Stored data
--- START ---
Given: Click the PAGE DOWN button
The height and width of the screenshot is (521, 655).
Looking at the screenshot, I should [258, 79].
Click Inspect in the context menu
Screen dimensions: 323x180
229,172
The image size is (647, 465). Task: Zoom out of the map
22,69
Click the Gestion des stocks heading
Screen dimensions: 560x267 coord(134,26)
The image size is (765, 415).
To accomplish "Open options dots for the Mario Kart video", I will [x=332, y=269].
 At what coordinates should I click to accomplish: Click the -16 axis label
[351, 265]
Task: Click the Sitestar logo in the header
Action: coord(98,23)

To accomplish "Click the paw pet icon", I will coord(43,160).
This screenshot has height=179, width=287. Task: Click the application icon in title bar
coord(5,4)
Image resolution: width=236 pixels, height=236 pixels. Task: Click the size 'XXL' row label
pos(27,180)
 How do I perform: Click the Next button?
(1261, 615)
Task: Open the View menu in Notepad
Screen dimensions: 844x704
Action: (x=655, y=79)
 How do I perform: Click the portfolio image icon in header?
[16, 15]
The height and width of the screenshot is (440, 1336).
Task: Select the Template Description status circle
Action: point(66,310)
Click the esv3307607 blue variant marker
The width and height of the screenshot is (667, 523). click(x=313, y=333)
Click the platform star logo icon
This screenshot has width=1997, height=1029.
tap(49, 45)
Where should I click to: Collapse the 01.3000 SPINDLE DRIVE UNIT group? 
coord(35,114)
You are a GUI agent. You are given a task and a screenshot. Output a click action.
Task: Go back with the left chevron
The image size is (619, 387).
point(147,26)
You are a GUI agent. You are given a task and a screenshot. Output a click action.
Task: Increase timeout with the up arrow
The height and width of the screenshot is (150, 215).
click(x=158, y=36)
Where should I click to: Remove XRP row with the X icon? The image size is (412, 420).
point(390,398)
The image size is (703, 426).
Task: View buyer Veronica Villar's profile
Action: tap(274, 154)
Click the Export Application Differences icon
--- END ---
**PROBLEM TO SOLVE:** Which lines of the data include the string "Open"? Copy each of them.

**ANSWER TO THE PROBLEM:**
To accomplish "Open options dots for the Mario Kart video", I will [x=332, y=269].
Task: Open the View menu in Notepad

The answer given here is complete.